__Challenge__
Reproduce the data below without alteration, from the line containing "This screenshot has height=722, width=1366." up to and including the line containing "pyautogui.click(x=504, y=68)".

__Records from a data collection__
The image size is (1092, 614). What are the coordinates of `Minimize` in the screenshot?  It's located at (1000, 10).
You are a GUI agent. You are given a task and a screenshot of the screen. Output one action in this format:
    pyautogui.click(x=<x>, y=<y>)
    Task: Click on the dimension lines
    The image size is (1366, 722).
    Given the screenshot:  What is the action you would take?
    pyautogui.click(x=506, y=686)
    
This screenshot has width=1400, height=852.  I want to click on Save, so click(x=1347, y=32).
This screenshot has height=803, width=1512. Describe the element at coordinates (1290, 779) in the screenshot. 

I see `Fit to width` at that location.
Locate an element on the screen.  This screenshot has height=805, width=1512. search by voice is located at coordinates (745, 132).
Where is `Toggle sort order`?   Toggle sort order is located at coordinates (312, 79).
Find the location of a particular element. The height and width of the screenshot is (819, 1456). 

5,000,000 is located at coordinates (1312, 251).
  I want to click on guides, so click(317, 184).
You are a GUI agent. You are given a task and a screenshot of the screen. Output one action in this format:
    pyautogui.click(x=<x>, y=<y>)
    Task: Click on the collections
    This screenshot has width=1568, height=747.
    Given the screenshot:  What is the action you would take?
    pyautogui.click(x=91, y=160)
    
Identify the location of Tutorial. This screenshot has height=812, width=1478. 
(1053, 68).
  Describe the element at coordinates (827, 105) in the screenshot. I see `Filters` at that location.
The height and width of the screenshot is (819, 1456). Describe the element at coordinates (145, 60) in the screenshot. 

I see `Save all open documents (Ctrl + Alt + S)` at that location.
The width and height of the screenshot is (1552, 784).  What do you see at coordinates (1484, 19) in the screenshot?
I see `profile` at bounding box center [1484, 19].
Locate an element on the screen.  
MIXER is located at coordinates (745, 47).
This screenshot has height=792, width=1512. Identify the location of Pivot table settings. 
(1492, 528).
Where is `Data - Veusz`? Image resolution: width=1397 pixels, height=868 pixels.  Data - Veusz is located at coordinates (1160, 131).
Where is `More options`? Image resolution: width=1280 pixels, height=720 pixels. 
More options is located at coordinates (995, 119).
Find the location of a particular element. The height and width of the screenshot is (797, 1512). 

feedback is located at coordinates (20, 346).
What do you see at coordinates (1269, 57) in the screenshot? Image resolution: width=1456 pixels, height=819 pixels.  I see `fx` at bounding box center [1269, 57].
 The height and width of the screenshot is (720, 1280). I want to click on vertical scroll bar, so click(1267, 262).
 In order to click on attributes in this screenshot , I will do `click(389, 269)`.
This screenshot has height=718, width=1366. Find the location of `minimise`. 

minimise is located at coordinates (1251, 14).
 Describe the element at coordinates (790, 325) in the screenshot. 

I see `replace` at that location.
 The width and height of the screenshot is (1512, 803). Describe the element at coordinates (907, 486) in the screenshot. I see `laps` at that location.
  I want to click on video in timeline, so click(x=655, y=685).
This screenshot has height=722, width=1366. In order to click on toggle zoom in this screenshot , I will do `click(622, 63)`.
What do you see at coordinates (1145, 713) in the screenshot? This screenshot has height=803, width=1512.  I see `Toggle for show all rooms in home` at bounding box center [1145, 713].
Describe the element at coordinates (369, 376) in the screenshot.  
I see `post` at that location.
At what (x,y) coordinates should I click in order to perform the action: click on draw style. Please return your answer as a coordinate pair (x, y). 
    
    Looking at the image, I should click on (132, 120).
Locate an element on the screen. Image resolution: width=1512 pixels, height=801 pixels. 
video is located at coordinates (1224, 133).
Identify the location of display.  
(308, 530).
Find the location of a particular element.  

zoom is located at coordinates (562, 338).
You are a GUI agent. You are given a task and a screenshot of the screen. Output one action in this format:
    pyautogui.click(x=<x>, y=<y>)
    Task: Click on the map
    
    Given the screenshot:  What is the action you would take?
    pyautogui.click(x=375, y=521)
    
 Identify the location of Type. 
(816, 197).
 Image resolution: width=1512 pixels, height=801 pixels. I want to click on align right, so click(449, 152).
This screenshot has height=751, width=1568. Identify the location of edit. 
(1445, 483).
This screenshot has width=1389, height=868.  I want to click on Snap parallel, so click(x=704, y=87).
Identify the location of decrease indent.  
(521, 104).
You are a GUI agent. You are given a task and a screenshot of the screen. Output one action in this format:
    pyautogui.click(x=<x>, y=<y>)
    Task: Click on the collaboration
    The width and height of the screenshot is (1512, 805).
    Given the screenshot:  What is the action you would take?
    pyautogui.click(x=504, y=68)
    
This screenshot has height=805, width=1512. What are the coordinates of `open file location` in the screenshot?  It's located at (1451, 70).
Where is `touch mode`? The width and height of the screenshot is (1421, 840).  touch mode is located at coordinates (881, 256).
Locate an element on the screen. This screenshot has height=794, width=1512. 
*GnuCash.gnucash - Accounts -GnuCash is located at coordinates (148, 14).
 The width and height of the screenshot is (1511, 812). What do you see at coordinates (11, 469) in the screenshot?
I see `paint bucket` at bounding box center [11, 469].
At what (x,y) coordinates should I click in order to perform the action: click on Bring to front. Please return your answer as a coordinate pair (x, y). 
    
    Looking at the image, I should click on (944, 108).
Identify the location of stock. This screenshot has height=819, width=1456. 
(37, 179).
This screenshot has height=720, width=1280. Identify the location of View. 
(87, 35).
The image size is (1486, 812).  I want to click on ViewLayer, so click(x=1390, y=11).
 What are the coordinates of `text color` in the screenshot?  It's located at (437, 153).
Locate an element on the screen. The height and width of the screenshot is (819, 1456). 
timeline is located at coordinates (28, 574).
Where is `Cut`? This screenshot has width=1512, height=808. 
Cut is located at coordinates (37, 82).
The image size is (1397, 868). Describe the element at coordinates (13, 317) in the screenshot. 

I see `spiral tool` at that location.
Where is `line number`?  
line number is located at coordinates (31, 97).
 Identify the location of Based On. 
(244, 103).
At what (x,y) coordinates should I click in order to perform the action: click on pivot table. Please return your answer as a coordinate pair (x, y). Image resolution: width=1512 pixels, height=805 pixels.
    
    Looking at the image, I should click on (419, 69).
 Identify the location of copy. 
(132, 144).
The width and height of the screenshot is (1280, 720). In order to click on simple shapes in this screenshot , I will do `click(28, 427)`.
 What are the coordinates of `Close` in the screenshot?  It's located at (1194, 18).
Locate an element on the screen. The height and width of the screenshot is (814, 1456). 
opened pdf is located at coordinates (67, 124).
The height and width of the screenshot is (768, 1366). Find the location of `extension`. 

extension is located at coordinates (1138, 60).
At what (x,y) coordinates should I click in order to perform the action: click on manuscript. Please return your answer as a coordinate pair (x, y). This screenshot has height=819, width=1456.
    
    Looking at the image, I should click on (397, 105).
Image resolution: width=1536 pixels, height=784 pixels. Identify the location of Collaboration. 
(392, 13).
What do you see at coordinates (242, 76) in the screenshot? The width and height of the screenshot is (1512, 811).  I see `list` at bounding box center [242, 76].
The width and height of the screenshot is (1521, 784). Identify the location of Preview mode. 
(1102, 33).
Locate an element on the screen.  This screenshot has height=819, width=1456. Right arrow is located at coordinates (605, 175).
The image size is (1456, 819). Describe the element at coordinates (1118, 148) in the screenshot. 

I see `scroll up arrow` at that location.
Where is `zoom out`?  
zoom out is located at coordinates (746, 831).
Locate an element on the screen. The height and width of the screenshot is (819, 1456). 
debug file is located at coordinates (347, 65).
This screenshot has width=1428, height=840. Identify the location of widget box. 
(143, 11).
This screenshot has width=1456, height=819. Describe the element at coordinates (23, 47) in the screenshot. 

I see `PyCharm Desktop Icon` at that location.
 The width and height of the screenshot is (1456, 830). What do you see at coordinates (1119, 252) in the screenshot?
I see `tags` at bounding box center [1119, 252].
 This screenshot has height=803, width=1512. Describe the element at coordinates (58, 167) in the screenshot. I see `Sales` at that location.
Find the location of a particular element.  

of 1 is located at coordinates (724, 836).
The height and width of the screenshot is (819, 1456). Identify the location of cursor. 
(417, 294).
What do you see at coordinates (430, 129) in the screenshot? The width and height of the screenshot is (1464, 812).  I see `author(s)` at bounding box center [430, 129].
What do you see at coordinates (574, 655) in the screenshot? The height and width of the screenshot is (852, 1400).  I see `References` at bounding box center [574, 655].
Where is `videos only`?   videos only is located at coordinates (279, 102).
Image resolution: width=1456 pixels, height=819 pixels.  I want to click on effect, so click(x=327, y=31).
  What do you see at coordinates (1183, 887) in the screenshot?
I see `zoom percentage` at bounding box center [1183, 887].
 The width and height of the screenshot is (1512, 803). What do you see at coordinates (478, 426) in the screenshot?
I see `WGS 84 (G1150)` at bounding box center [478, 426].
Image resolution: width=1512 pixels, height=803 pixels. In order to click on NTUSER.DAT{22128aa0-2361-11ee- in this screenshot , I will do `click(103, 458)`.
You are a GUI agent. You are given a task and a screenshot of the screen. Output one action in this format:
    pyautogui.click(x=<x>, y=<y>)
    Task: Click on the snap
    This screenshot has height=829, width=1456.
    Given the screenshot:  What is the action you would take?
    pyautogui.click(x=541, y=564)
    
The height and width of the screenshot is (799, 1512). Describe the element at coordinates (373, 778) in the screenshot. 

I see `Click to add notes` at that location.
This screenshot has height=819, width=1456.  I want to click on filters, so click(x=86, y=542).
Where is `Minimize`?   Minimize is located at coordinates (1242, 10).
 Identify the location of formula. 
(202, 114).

__Task output__
This screenshot has height=722, width=1366. In order to click on toggle zoom in this screenshot , I will do `click(622, 63)`.
What do you see at coordinates (1145, 713) in the screenshot? This screenshot has height=803, width=1512.  I see `Toggle for show all rooms in home` at bounding box center [1145, 713].
Describe the element at coordinates (369, 376) in the screenshot.  
I see `post` at that location.
At what (x,y) coordinates should I click in order to perform the action: click on draw style. Please return your answer as a coordinate pair (x, y). 
    
    Looking at the image, I should click on (132, 120).
Locate an element on the screen. Image resolution: width=1512 pixels, height=801 pixels. 
video is located at coordinates (1224, 133).
Identify the location of display.  
(308, 530).
Find the location of a particular element.  

zoom is located at coordinates (562, 338).
You are a GUI agent. You are given a task and a screenshot of the screen. Output one action in this format:
    pyautogui.click(x=<x>, y=<y>)
    Task: Click on the map
    
    Given the screenshot:  What is the action you would take?
    pyautogui.click(x=375, y=521)
    
 Identify the location of Type. 
(816, 197).
 Image resolution: width=1512 pixels, height=801 pixels. I want to click on align right, so click(449, 152).
This screenshot has height=751, width=1568. Identify the location of edit. 
(1445, 483).
This screenshot has width=1389, height=868.  I want to click on Snap parallel, so click(x=704, y=87).
Identify the location of decrease indent.  
(521, 104).
You are a GUI agent. You are given a task and a screenshot of the screen. Output one action in this format:
    pyautogui.click(x=<x>, y=<y>)
    Task: Click on the collaboration
    The width and height of the screenshot is (1512, 805).
    Given the screenshot:  What is the action you would take?
    pyautogui.click(x=504, y=68)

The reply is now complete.